GOAL OF THE EXERCISE:
Turn the lines from the start of the saved entries through the line holding "tap(18, 20)", inclusive, into a JSON list of strings, one string per line and no blank lines.

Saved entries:
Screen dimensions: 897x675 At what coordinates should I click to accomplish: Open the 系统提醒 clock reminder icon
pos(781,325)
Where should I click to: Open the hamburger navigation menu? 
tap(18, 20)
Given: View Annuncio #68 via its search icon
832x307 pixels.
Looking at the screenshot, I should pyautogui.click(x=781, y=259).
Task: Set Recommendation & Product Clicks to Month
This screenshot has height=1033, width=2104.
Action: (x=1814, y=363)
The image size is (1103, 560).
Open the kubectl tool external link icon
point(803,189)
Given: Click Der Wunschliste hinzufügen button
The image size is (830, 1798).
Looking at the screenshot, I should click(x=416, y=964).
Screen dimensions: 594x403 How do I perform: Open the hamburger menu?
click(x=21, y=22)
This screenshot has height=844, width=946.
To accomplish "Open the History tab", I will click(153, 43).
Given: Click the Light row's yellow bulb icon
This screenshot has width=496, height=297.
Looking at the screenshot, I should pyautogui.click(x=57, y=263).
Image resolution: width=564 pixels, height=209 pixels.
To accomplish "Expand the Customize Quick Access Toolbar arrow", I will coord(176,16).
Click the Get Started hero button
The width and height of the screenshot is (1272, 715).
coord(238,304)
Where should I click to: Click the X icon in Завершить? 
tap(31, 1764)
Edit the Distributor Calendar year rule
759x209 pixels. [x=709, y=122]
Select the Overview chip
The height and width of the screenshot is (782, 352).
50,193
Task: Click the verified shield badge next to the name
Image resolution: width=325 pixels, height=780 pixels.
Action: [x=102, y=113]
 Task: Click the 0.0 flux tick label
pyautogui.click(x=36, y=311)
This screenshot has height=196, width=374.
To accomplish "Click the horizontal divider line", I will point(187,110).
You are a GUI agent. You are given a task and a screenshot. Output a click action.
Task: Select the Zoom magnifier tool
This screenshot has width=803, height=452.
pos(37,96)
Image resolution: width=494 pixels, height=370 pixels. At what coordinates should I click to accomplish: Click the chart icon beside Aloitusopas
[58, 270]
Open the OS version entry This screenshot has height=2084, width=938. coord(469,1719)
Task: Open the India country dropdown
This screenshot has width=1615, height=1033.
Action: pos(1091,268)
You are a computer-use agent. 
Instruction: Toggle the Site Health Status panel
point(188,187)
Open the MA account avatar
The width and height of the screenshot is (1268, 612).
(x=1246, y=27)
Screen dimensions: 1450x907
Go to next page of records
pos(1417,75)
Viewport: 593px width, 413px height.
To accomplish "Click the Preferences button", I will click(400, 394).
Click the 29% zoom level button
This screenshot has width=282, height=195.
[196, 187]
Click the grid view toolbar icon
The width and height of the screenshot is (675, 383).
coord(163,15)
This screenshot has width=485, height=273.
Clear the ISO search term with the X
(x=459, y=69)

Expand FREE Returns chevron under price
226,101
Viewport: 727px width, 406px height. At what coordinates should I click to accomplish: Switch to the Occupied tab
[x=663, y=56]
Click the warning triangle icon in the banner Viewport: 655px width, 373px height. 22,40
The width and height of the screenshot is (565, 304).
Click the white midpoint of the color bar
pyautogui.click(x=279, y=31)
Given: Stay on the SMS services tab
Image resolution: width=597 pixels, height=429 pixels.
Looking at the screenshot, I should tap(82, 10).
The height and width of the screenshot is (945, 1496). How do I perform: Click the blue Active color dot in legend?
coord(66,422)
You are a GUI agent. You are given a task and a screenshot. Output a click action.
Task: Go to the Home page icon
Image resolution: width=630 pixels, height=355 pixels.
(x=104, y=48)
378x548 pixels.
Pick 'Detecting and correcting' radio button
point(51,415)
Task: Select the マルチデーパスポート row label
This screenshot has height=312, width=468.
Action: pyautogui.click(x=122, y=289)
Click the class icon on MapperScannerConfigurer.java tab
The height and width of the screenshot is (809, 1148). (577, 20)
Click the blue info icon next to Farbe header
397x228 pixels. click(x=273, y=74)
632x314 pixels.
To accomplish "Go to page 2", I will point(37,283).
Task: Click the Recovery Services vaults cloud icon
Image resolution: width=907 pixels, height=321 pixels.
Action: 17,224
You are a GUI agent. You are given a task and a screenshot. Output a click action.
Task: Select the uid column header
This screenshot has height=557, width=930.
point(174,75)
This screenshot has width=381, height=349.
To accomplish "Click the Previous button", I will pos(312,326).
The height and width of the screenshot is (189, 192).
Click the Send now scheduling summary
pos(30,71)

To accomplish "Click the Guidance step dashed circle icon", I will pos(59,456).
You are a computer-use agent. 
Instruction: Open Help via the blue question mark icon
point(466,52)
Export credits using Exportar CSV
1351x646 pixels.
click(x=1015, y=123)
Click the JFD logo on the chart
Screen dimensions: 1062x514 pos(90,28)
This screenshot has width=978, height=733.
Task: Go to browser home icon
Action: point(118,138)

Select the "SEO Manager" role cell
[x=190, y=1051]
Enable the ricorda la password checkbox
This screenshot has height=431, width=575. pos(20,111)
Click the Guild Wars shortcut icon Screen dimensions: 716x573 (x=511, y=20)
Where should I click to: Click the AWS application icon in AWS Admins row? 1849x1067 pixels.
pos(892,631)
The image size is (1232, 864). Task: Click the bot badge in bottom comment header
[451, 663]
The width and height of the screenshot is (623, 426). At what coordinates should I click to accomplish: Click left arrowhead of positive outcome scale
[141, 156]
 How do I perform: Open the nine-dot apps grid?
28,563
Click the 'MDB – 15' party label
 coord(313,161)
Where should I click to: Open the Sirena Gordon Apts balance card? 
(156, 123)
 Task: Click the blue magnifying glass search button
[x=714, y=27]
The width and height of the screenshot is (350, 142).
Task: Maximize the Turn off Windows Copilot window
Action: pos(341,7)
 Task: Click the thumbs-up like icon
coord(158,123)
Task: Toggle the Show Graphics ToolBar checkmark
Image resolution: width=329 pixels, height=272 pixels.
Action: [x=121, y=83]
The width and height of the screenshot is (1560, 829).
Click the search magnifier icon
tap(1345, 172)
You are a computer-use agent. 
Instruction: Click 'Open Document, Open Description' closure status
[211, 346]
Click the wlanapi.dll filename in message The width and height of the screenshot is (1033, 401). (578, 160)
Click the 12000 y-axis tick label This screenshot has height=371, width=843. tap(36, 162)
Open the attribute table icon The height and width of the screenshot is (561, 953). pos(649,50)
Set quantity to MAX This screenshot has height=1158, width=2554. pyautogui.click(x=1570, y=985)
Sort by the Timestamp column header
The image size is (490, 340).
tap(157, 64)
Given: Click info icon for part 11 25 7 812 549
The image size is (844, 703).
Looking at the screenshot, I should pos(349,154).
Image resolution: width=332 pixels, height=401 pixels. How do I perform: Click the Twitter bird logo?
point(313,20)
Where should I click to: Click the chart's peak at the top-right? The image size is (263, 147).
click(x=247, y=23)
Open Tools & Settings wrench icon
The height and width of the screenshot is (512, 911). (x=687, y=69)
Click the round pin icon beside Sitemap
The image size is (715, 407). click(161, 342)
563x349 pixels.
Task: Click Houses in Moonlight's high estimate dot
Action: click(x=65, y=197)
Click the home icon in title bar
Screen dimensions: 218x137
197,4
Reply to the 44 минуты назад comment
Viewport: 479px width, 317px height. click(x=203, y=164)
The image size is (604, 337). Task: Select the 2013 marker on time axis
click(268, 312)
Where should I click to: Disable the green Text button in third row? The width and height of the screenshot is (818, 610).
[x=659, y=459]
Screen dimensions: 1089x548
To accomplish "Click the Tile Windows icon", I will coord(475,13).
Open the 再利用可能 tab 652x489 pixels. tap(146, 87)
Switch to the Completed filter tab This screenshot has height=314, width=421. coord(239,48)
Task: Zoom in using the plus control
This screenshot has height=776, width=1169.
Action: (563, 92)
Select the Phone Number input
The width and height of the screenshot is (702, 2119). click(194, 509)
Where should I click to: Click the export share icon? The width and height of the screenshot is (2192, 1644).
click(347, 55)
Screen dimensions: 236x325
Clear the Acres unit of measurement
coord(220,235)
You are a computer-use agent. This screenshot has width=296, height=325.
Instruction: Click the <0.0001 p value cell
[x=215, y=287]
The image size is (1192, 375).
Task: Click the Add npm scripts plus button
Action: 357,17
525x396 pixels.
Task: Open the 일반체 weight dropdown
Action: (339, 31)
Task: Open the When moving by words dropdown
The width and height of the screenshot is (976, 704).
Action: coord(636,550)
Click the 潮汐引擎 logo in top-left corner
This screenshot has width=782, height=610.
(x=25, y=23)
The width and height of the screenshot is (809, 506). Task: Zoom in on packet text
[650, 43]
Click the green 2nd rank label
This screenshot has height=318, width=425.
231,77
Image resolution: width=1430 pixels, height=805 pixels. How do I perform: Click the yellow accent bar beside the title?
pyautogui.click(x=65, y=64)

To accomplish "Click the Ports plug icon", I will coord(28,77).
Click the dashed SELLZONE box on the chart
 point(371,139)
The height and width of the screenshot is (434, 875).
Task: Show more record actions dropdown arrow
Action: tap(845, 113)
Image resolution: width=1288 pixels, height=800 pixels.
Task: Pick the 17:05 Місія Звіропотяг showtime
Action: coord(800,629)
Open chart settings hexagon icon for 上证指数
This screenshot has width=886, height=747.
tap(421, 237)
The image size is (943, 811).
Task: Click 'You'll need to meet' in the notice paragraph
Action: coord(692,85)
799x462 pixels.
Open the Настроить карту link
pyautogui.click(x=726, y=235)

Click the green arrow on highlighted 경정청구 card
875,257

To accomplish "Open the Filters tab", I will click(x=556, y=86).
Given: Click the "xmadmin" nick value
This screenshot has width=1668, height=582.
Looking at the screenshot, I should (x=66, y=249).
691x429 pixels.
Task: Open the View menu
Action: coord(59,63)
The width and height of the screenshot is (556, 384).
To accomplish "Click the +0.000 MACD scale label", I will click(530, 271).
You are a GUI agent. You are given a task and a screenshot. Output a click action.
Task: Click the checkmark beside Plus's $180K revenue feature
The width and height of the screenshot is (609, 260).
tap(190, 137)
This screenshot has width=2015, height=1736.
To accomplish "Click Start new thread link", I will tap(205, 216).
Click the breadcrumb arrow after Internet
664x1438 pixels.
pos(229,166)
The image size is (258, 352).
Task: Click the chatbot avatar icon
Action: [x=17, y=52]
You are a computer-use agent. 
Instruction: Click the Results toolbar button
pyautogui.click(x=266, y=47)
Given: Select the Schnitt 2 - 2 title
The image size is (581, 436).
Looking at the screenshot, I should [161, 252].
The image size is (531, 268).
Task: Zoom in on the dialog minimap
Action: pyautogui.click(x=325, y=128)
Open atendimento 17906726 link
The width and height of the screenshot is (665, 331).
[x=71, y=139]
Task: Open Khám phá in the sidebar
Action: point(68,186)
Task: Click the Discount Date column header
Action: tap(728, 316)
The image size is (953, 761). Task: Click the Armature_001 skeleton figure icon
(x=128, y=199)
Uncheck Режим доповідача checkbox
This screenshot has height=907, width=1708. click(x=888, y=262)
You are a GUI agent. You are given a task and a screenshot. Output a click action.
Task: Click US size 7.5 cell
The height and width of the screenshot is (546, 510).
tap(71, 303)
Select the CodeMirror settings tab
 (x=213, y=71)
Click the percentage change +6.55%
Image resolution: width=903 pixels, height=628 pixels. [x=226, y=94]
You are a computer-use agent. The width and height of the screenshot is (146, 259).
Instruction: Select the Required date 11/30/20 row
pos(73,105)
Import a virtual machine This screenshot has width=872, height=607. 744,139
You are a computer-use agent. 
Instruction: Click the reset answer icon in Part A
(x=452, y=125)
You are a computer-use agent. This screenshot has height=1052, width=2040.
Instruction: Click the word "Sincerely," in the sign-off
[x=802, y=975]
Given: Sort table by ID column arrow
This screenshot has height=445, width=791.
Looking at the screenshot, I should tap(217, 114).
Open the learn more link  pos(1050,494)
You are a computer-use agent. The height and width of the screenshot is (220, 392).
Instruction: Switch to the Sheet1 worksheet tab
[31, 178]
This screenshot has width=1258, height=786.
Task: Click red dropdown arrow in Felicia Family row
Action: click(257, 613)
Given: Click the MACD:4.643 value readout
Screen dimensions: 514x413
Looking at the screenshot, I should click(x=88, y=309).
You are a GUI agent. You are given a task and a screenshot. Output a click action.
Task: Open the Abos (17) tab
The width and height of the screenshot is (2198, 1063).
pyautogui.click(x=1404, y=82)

EXERCISE ANSWER:
[
  "Screen dimensions: 897x675 At what coordinates should I click to accomplish: Open the 系统提醒 clock reminder icon",
  "pos(781,325)",
  "Where should I click to: Open the hamburger navigation menu? ",
  "tap(18, 20)"
]